In an effort to try and do a better job in both teaching and CFF Coaching, I have realized that I need to better prioritize what I need to do. My body is constantly telling me that it cannot handle the stresses being imposed on it by the double duty, so I guess I should listen to it and rethink how I am approaching the two positions. So here goes:
- My students. They have to come first. That's why I'm here. And as long as I am teaching and coaching, teaching must be the top priority. After all, without them, I wouldn't have either position.
- Reflection. I need to reflect better. I have this blog, so I need to take the time to use it. I constantly jot down notes, but often find I don't have the time to do anything with them. That needs to change if I am to grow.
- Time for me. As it is, it is now 4:30 in the afternoon, almost 2 hours after the contractual time we are allowed to leave school, yet here I am, still in my classroom, gathering resources and organizing. I often remain here until 5 PM or later, then go home and do more work. I need to tell myself that enough is enough. If I can't get it done during my work hours, I shouldn't kill myself trying to get it done at home. I'm only a half-time coach, so I can only accomplish so much. I have to look at the small accomplishments I achieve as the successes they are. If my district truly wants to get the most out of this position, they must be the ones to commit to making it a full-time position. I'm not a miracle worker. Of course, this will also mean less that I will be offering my district, but again, I'm killing myself right now and that needs to change.
In an ideal world, I would be able to be a CFF Coach full time. I would be able to achieve so many of the goals that I have set for myself, and would be able to assist the staff and student body to better understand what the 21st Century skills are and how to include them in their everyday instruction and learning.
Part II: Cell Phones
It's no secret that I am a big proponent of using cell phones in education. I have used them sparsely at this point, and I really want to see if I can fully integrate them as a learning tool, so my Advanced Algebra students have a treat awaiting them when we return from break.
I already have great ideas for using Poll Everywhere (and their web voting for those without cell phones) for quick feedback as to whether they understand the concepts we are covering. I tried it once, and it worked pretty well.
But I want to look at it as something more. How can we use the cameras on the phones to analyze with the math? How can we use calling features to record our thoughts? What about texting to gather information and get quick answers?

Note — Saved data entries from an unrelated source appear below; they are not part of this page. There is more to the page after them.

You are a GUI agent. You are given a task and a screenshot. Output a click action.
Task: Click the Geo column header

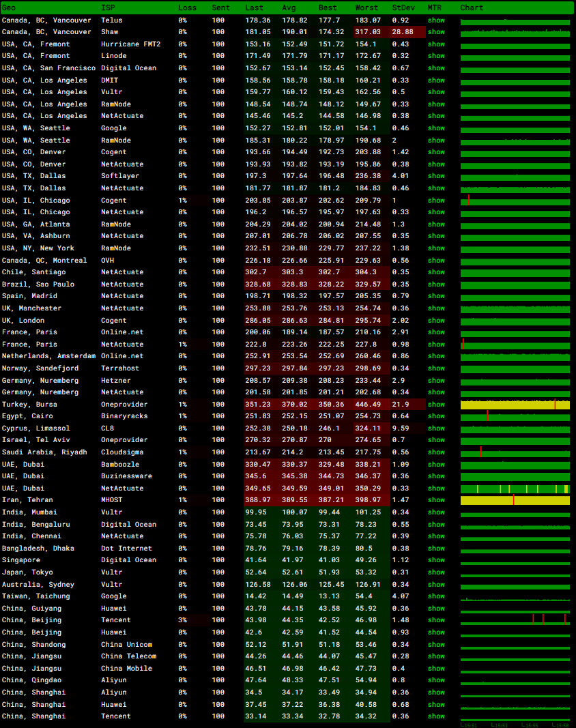[x=9, y=8]
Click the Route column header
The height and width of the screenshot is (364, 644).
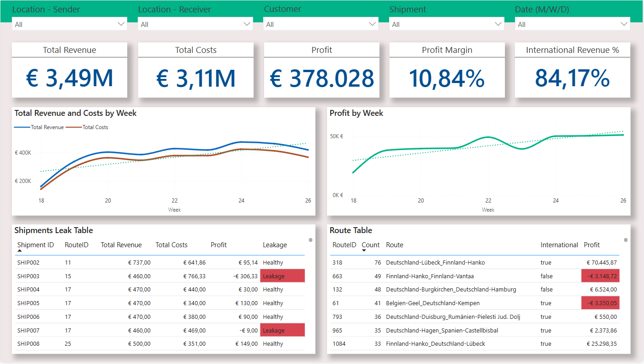pos(395,245)
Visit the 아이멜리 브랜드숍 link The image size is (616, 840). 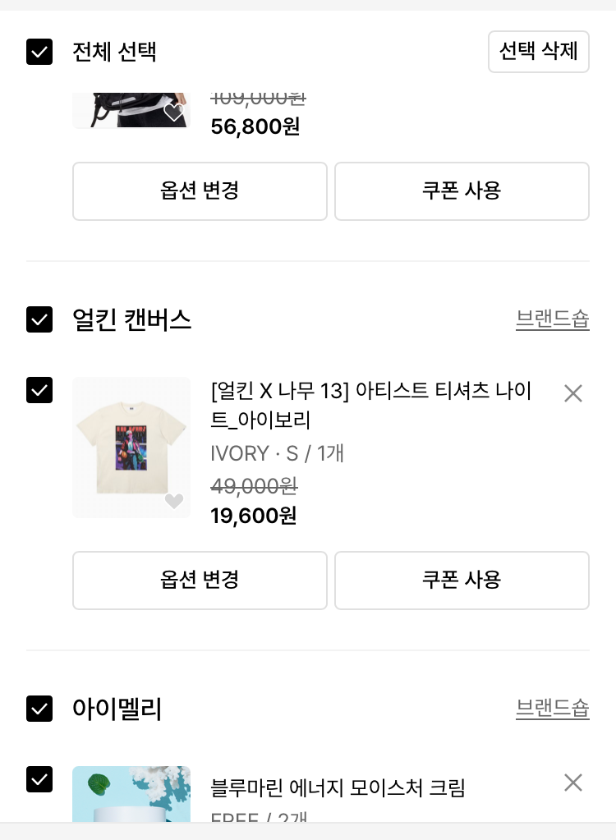(x=552, y=709)
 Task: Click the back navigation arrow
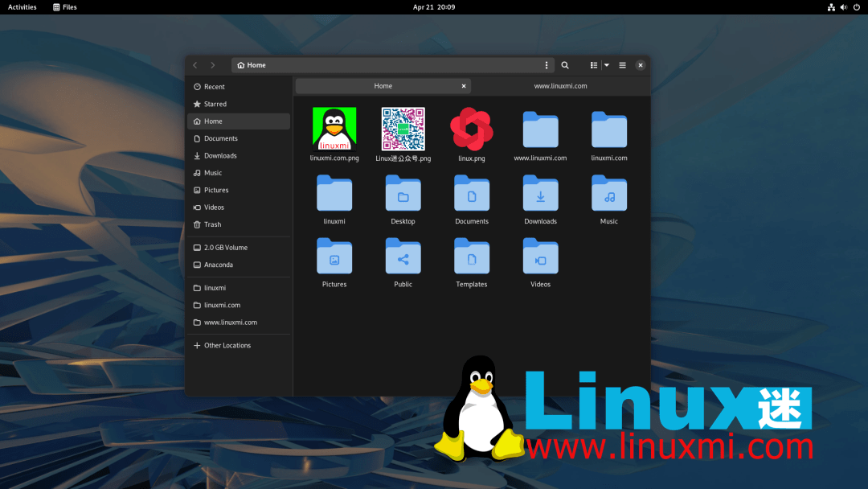pyautogui.click(x=194, y=65)
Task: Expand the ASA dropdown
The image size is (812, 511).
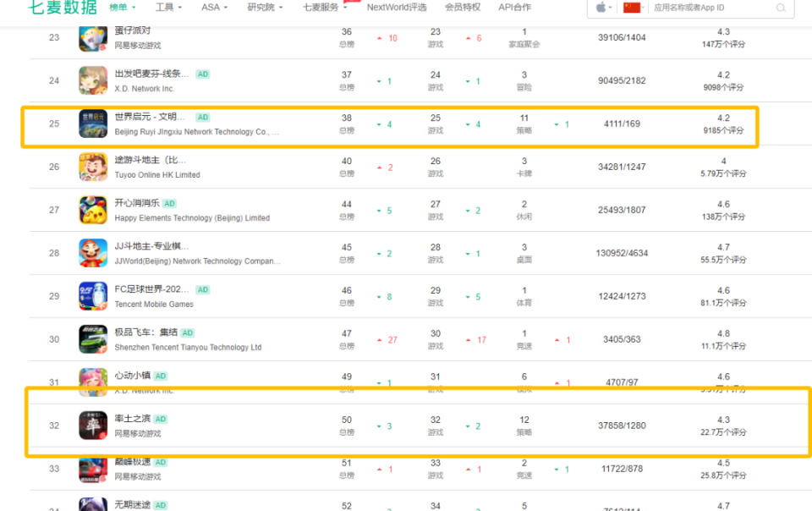Action: (x=211, y=8)
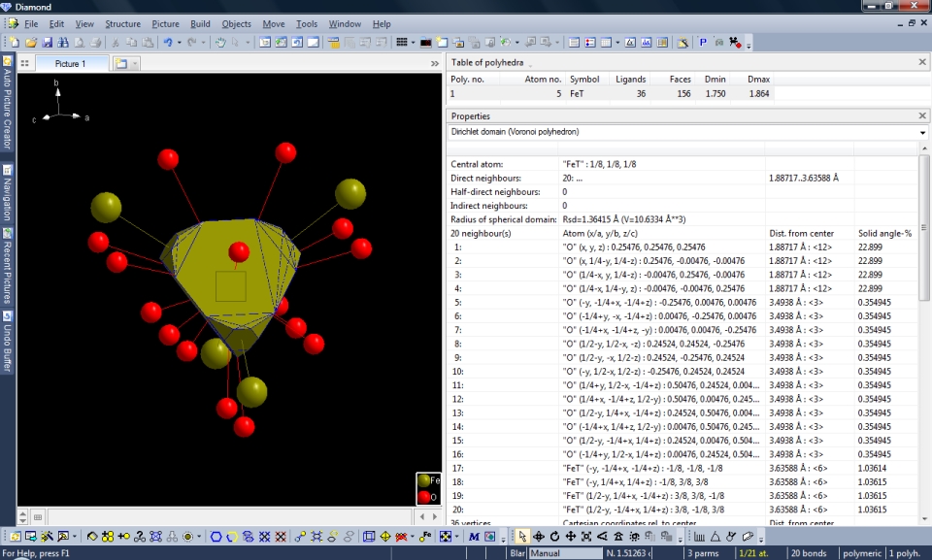Click the Ligands column header
Viewport: 932px width, 560px height.
(630, 79)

It's time to shift into driving the technology to do for us what we want it to do. True, there are many arguments out there for not allowing cell phones in schools. But they'll be there, whether we allow them or not. Why not teach the proper use?
To help me with this, I just ordered Toys to Tools by Liz Kolb, and I am using her blog as a wonderful resource. She truly inspired me last year at NECC, and now is the time for action! Over the coming months, I will be blogging about how the process is going (what works and what doesn't) as an effort to reflect more (see Part I of post) as well as to help share why we should embrace this technology in our schools.